As opposed to decadent bourgeois art, hypocritically hiding its reactionary class nature behind phrases such as ‘pure art’ and ‘art for art’s sake,’ Soviet artists openly espouse the ideas of Bolshevism expressing the advanced ideas of the Soviet people who at present represent the most advanced people of the world, for they have built up Socialism, the most advanced form of contemporary society. As opposed to decadent bourgeois art with its anti-humanism, Soviet artists present the art of socialist humanism, an art imbued with supreme love for man, with pride in the emancipated individual of the socialist land, with profound sympathy for that part of humanity living under the capitalist system, a system which cripples and degrades men. As opposed to decadent bourgeois ar t with its falseness, its rejection of a realistic, truthful reflection of life as it is, Soviet artists present the wholesome and integral art of socialist realism expressed in profound artistic images reflecting true life, showing the struggle between the old and the new and the inevitable triumph of the new and progressive, an art mobilizing Soviet people for further victories. As opposed to decadent bourgeois art, divorced from the people, hostile to the interests of the democratic masses, permeated with biological individualism and mysticism, reactionary and anti-popular, Soviet artists present an art created for the people’ inspired by the thoughts, feelings and achievements of the people, and which in its turn enriches the people with its lofty ideas and noble images.

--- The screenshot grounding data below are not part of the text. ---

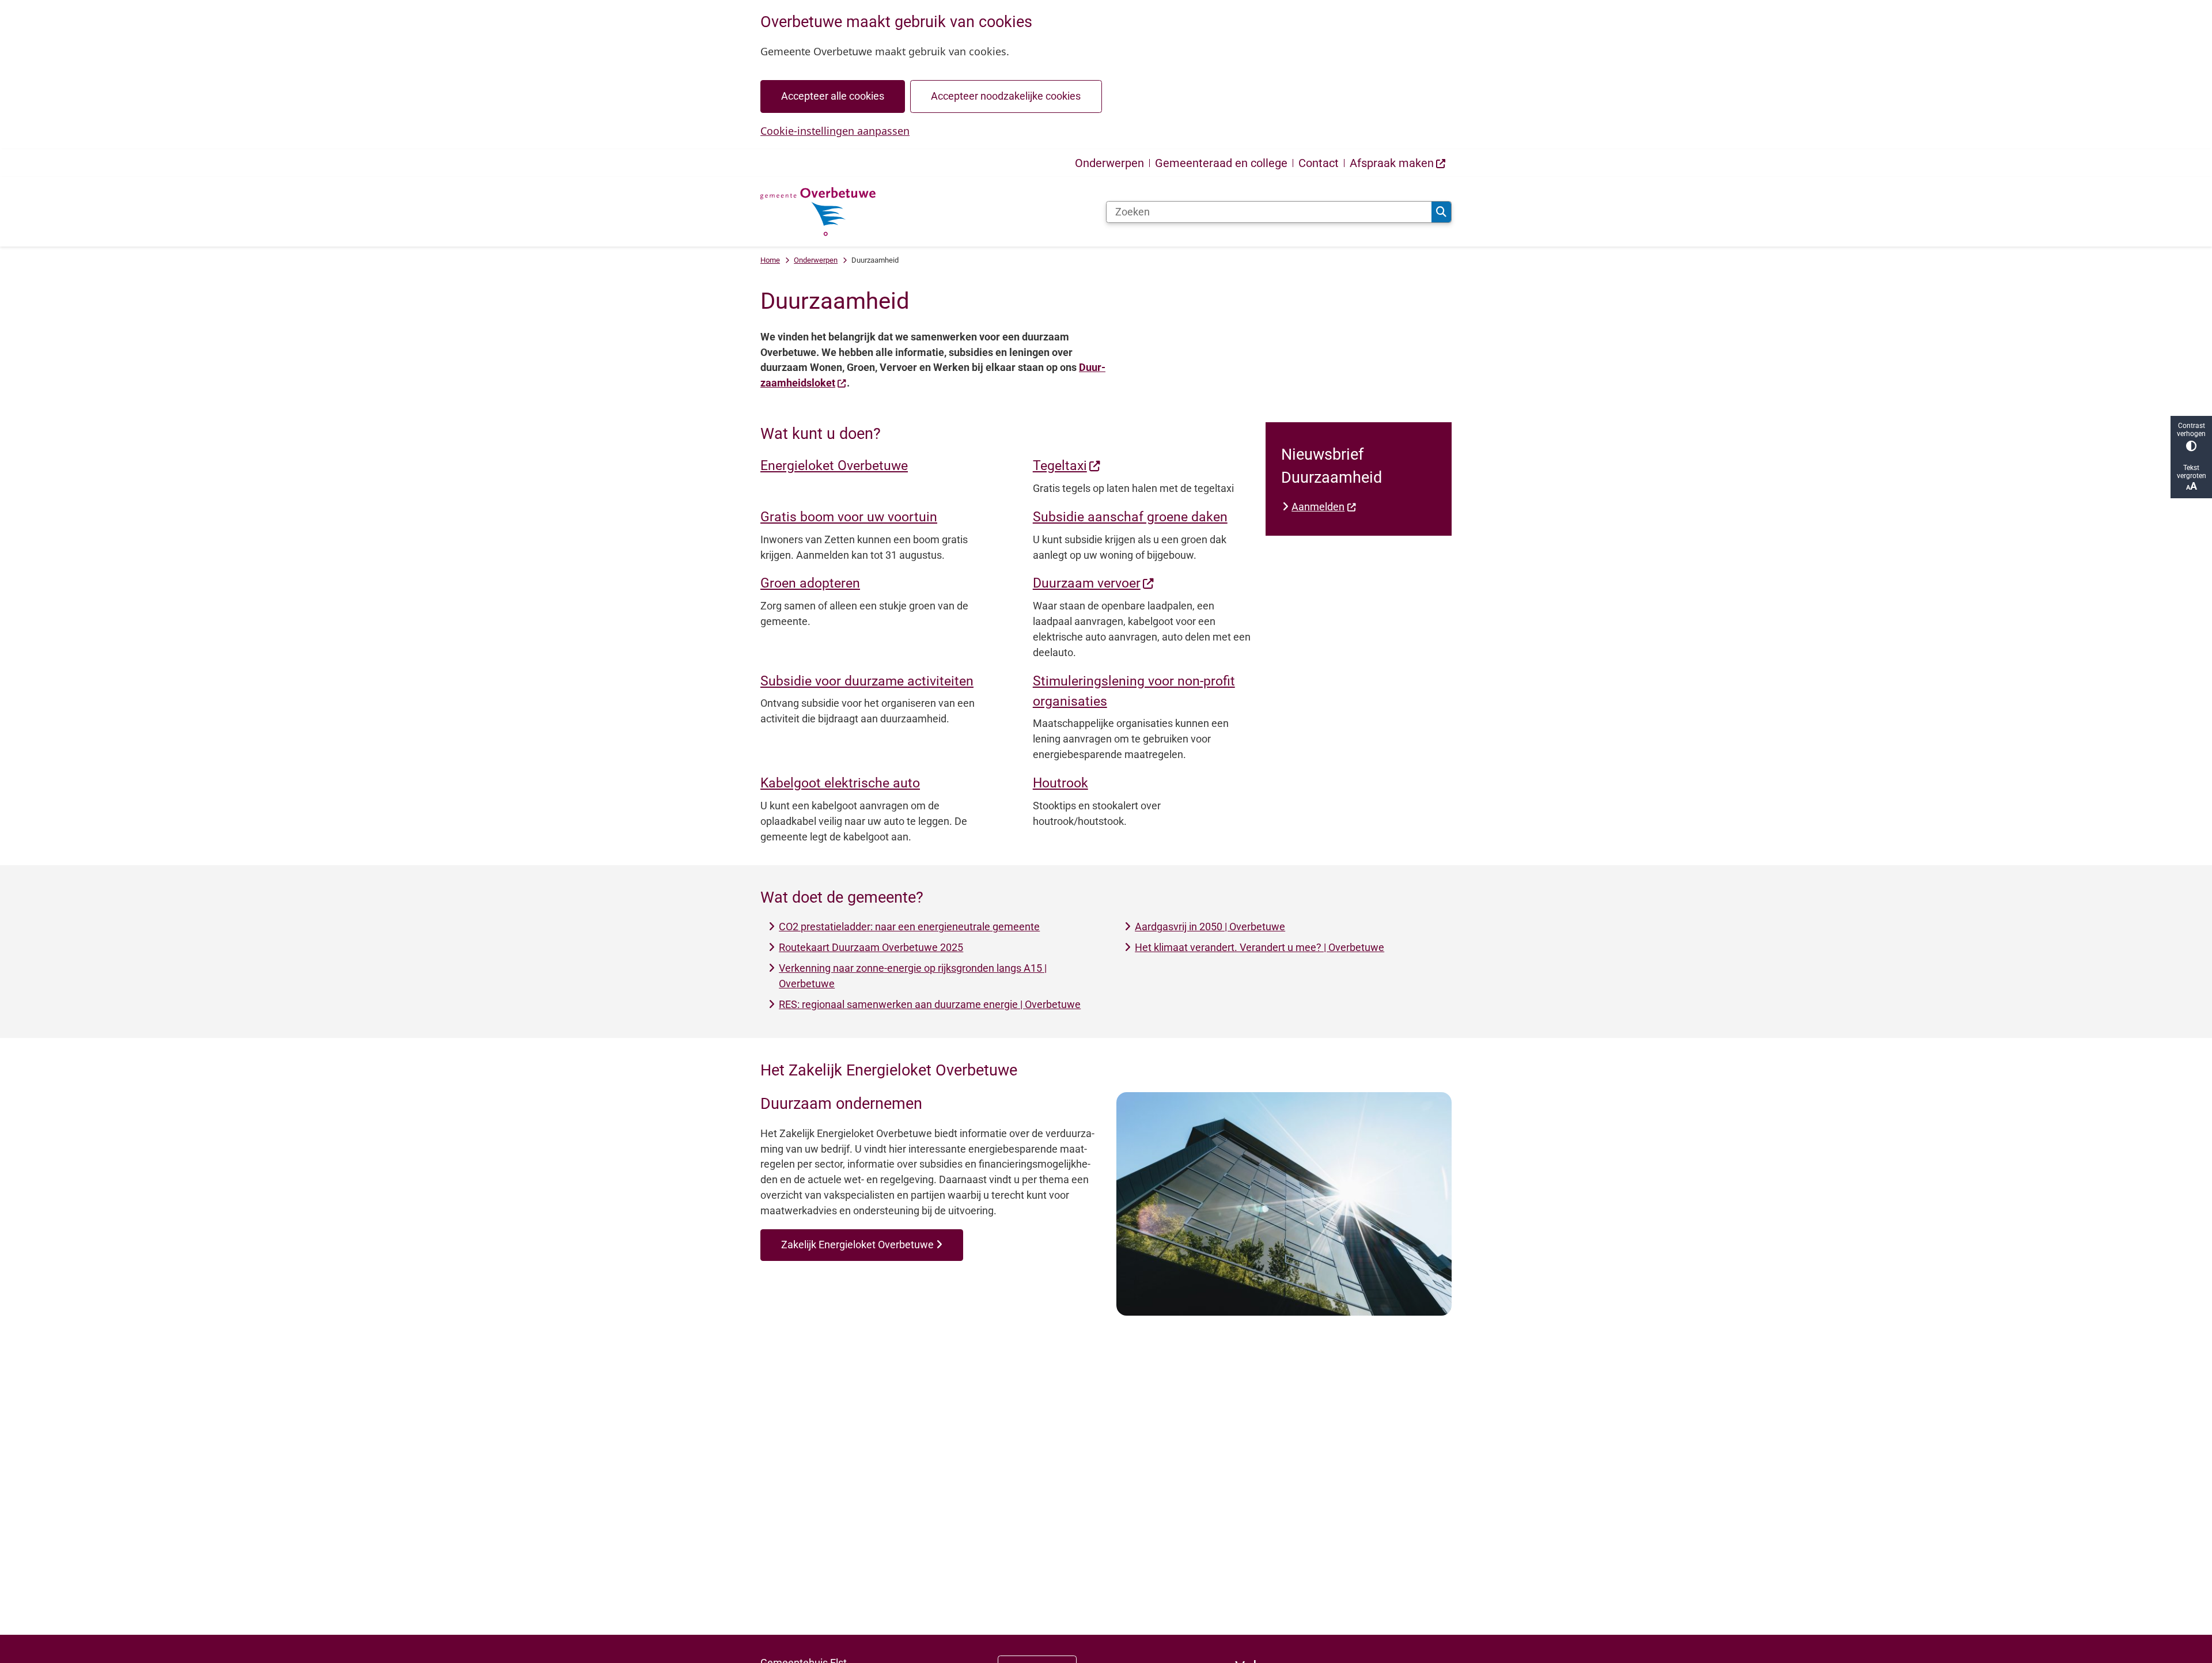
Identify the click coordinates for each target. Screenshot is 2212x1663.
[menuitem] (1398, 163)
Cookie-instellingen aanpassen (835, 131)
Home (770, 260)
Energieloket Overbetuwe (834, 465)
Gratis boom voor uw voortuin (848, 517)
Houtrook (1060, 783)
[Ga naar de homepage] (818, 211)
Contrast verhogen (2191, 430)
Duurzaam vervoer (1087, 583)
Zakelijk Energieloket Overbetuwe (857, 1244)
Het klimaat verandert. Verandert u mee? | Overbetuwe (1259, 947)
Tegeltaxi (1060, 465)
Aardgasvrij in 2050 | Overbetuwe (1210, 926)
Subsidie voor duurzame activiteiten (867, 681)
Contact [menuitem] (1318, 163)
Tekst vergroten (2191, 472)
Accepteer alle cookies (832, 96)
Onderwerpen (816, 260)
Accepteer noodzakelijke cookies (1006, 96)
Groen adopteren (810, 583)
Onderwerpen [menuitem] (1109, 163)
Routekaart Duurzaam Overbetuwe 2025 (871, 947)
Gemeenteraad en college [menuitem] (1221, 163)
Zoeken (1441, 212)
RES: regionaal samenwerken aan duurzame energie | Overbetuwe (930, 1004)
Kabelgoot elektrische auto (840, 783)
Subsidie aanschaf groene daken (1130, 517)
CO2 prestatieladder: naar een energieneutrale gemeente (909, 926)
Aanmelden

Young Soviet art has already created works of world-wide significance. Soviet artists are inspired by great tasks and purposes. Soviet art is advancing along the true path indicated by the genius of Stalin.

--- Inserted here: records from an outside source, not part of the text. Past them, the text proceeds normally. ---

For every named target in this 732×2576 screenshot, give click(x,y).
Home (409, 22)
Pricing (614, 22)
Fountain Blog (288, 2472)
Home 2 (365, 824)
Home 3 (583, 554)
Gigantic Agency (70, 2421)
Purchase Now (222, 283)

Among the many burdens which the young Soviet republic inherited a quarter of a century ago from old landlord-bourgeois Russia, was the decadent, formalistic art of that time. All those ‘original’ tricks which the formalists of Europe and America take such pride in, were ousted by Soviet artists long ago as ridiculous anachronisms.
The road travelled by Soviet art in overcoming formalism is of inestimable importance to the art culture of the whole world. The experience accumulated by Soviet artists will time and again stand the artists of other countries in good stead when they begin to look for a way out of the impasse of formalism and to create a genuine people’s art. [. . .]
Originally published in the VOKS Bulletin by the USSR Society for Cultural Relations with Foreign Countries, Moscow, 1947.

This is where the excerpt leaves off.